• [TASK DESCRIPTION]
Answer these questions using the first-time home buyer guide.
(a) What is the lifetime contribution limit for the FHSA?
(b) Over how many years must an HBP withdrawal be repaid into the RRSP?
(c) To what amount was the insured-mortgage price cap raised as of December 15, 2024?

Canadian Guide · 2026
First-Time Home Buyer in Canada —
The 2026 Federal + Provincial Guide
Four federal programs, one set of mortgage rules, and a patchwork of provincial rebates — together they let a Canadian couple deploy over $200,000 of tax-advantaged capital toward a first home, and bring a $1.5M property within reach at 8.3% down. The numbers, the eligibility, and the order to do everything in.
Published 2026-06-18 · Last reviewed 2026-06-18 · Reading time ~13 min
The 30-second answer
Four federal programs stack for first-time buyers in 2026: FHSA ($40,000 lifetime), HBP ($60,000 from your RRSP), HBTC ($1,500 tax credit), and the First-Time Buyer GST/HST Rebate (new homes only, full up to $1M and partial to $1.5M).
Mortgage rules favour first-time buyers as of December 15, 2024: insured-mortgage price cap raised to $1.5 million (from $1M), 30-year amortizations available to all first-time buyers (from 25). Minimum down payment: 5% under $500K; 5/10% tiered $500K–$1.5M; 20% above.
Provincial rebates layer on top: Ontario up to $4,000 of land transfer tax (plus Toronto's $4,475 MLTT rebate); BC full PTT exemption under $500K, partial to $835K; PEI and Newfoundland have their own first-time-buyer reductions.
All four programs in one plan
Richify coordinates your FHSA + HBP + TFSA + HBTC contributions on a single timeline — and shows your closing-cost shortfall before it's a surprise. Free on iOS and Android.
The federal stack — four programs, used together
Per-person ceilings shown. A couple where both are first-time buyers roughly doubles each.
1.FHSA — First Home Savings Account
$40,000 lifetime ($8,000/yr)The newest and most generous of the four. Contributions are deductible against income (like an RRSP); qualifying withdrawals for a first home are completely tax-free (like a TFSA). No repayment required. Maximum carry-forward is $8,000/year, so the absolute most you can put in any single year is $16,000. If you don't end up buying, the balance transfers to your RRSP tax-free without affecting your RRSP room. See our dedicated /ca/guides/fhsa-canada-explained guide for the full mechanics.
2.HBP — Home Buyers' Plan (RRSP)
$60,000 per person (raised from $35,000 in April 2024)Withdraw up to $60,000 from your RRSP tax-free for a first home. Couples can each use the HBP, for up to $120,000 combined. The withdrawal MUST be repaid into the RRSP over 15 years, starting 2–5 years after withdrawal depending on the year of acquisition. Missed repayments are added to taxable income that year. The HBP and FHSA can be used for the same purchase — combined per-person ceiling is $100,000.
3.HBTC — Home Buyers' Tax Credit
$1,500 non-refundable creditA $10,000 Home Buyers' Amount claimed on line 31270 of your tax return generates a 15% federal non-refundable credit — $1,500. The amount was doubled from $5,000 to $10,000 in Budget 2022. You're eligible if you (or your spouse/common-law partner) didn't own a home you lived in as your principal residence in the year of purchase or the four preceding years — the same first-time-buyer test as the FHSA.
4.First-Time Buyer GST/HST Rebate (new builds only)

• [MATERIAL]
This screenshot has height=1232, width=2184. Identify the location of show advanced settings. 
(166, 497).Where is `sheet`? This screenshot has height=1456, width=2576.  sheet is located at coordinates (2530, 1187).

• [WRITTEN SOLUTION]
(a) $40,000
(b) 15 years
(c) $1.5 million